▶ **EXERCISE**:
Retype, word for word, the line holding "Task: Click the 高级软件人才培训专家 footer banner" and each line after it down to the end of the data; pictures are not copied.

▶ **MATERIAL FOR THE TASK**:
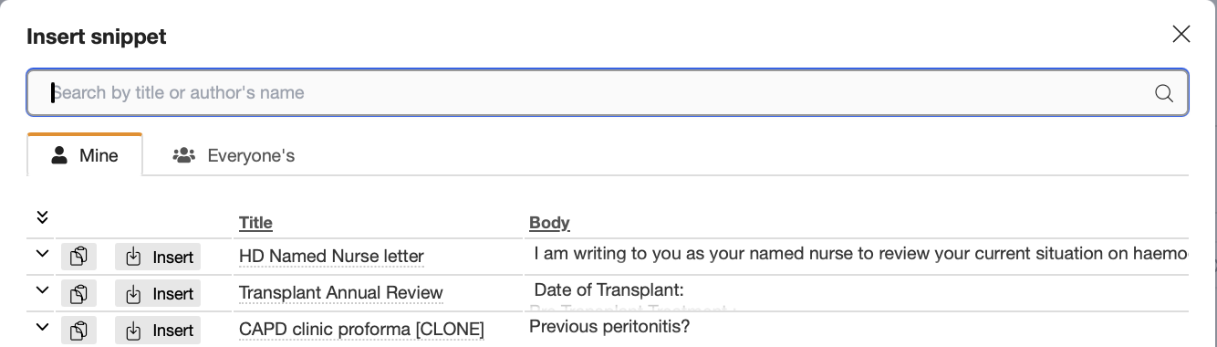Insert the Transplant Annual Review snippet
1217x347 pixels.
pos(158,293)
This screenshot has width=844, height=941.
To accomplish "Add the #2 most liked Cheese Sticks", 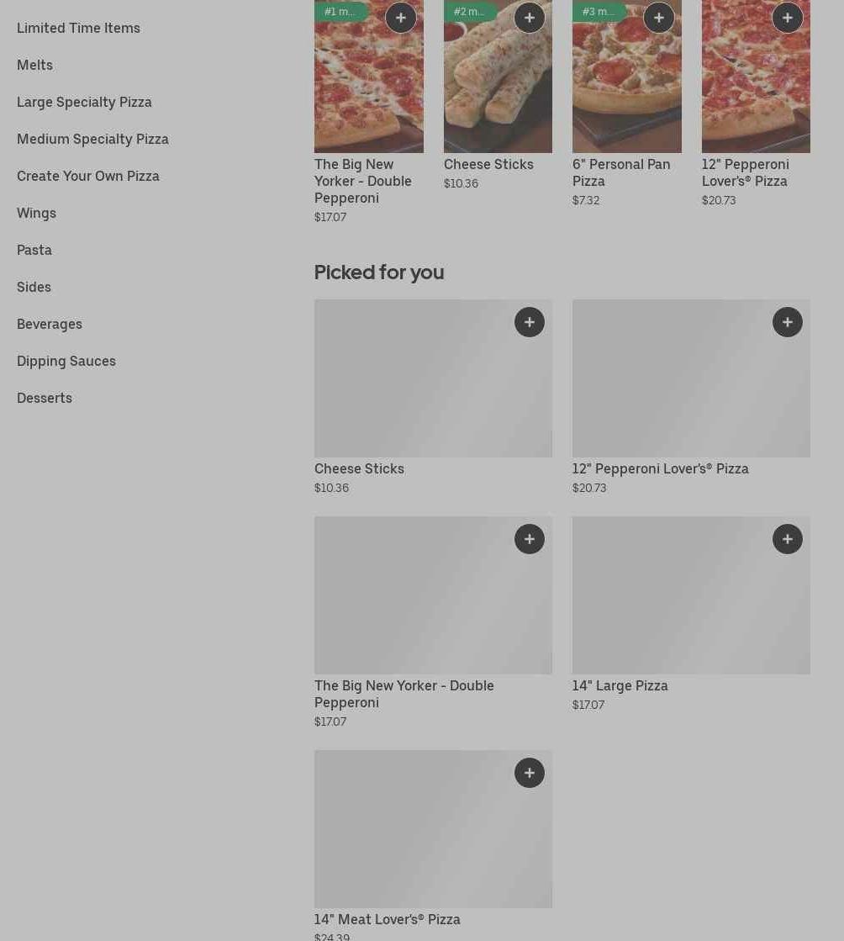I will [530, 18].
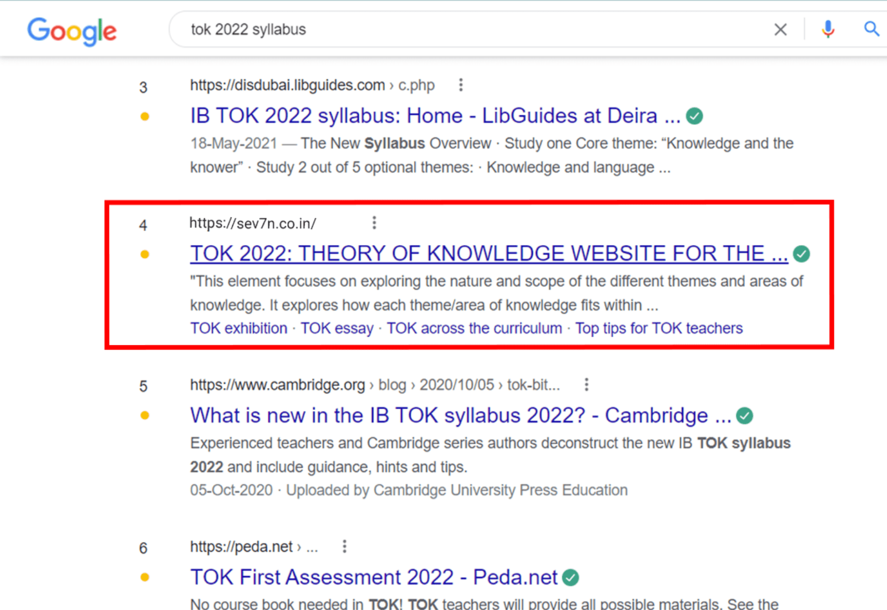Click green checkmark badge beside Peda.net result
Image resolution: width=887 pixels, height=610 pixels.
pos(570,578)
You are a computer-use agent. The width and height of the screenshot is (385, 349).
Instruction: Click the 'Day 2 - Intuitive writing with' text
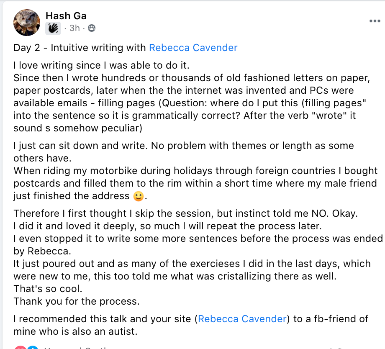80,48
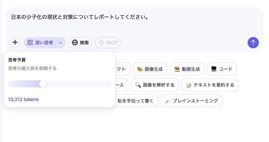Click the magnifier icon on 画像を解析する
269x142 pixels.
[138, 85]
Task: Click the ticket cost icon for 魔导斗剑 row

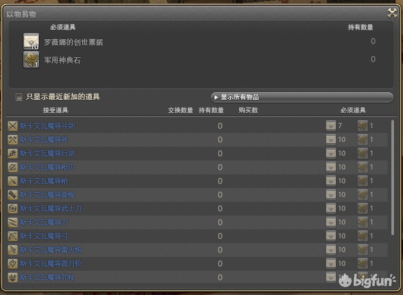Action: [x=331, y=126]

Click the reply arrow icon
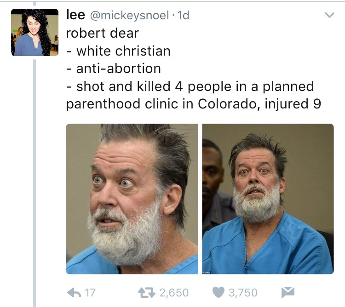74,292
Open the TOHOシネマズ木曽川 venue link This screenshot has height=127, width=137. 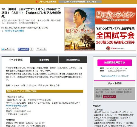(x=14, y=31)
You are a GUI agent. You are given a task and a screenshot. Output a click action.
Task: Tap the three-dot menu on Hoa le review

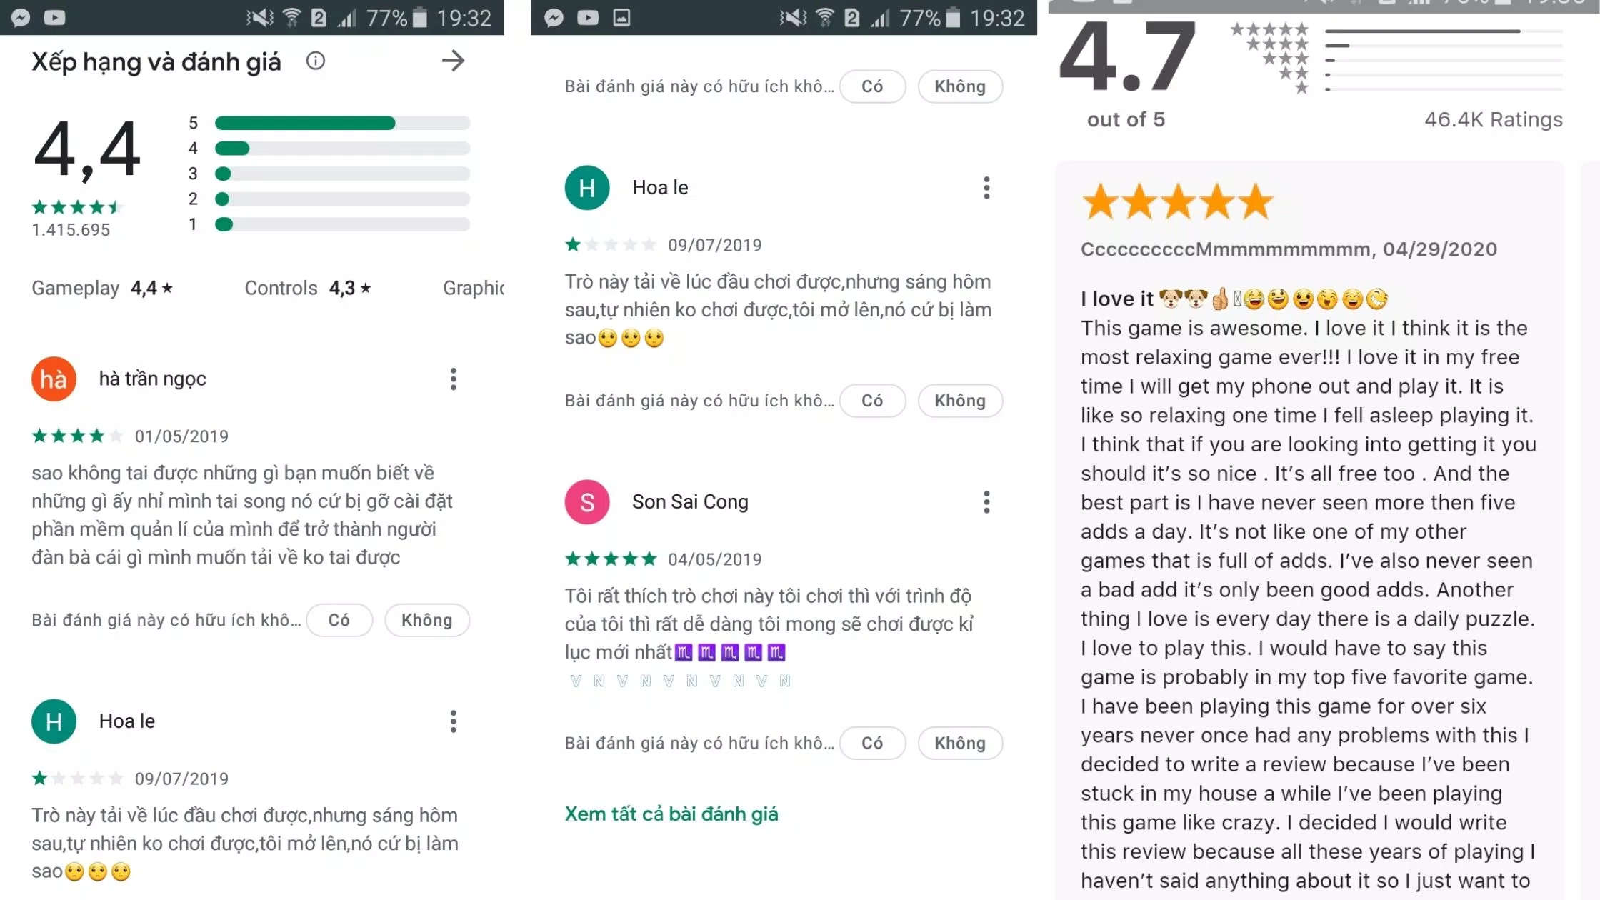[986, 187]
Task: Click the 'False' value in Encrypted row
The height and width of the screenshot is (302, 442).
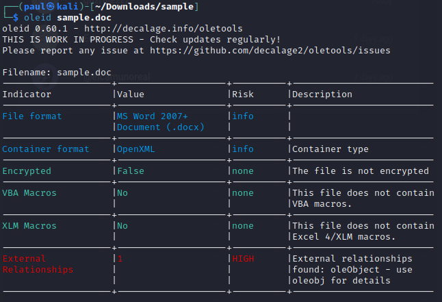Action: tap(130, 171)
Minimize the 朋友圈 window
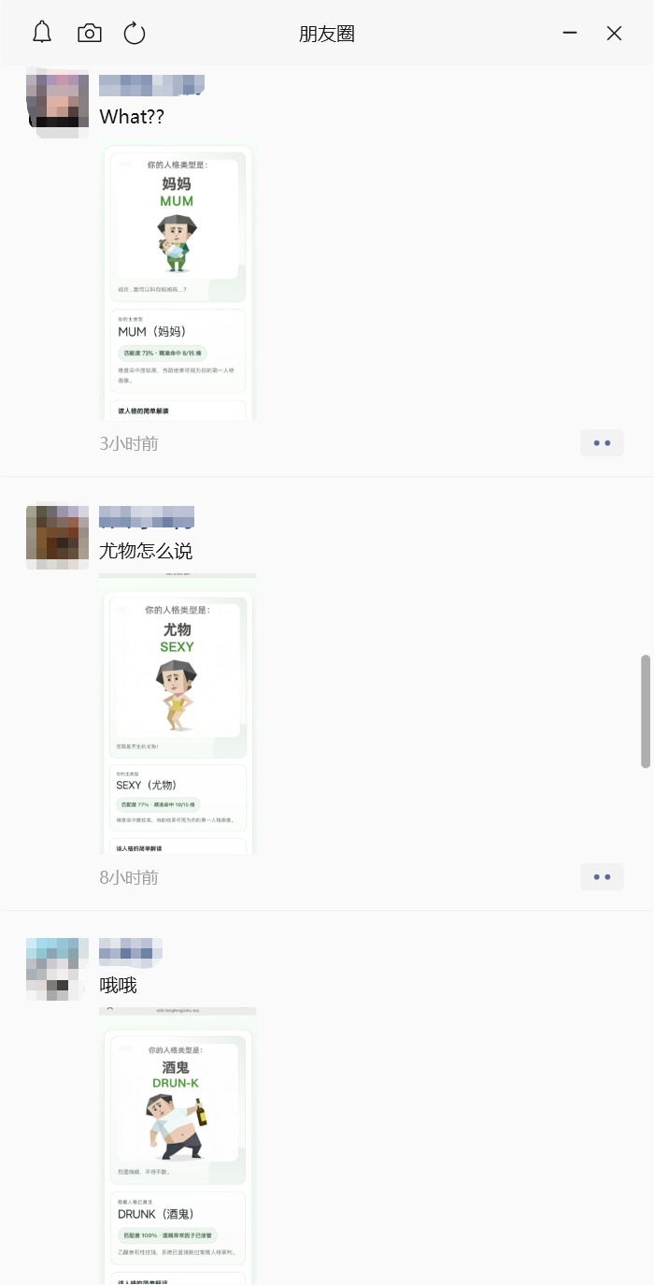Image resolution: width=654 pixels, height=1285 pixels. pos(570,33)
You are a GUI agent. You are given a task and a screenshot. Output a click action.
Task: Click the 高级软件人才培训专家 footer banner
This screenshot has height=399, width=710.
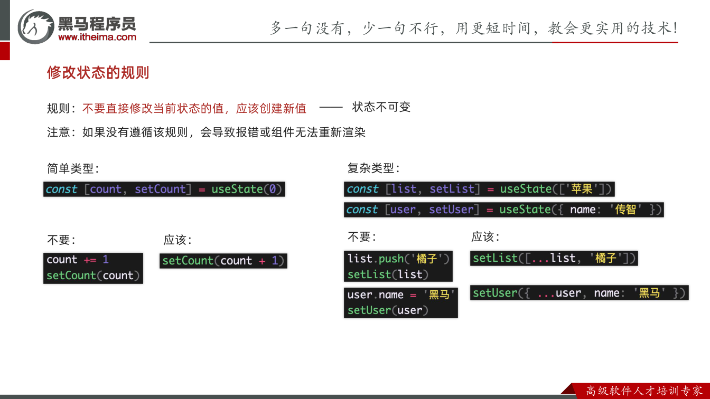(x=644, y=391)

▶ **REPLY**:
Task: Click the 高级软件人才培训专家 footer banner
This screenshot has height=399, width=710.
(x=644, y=391)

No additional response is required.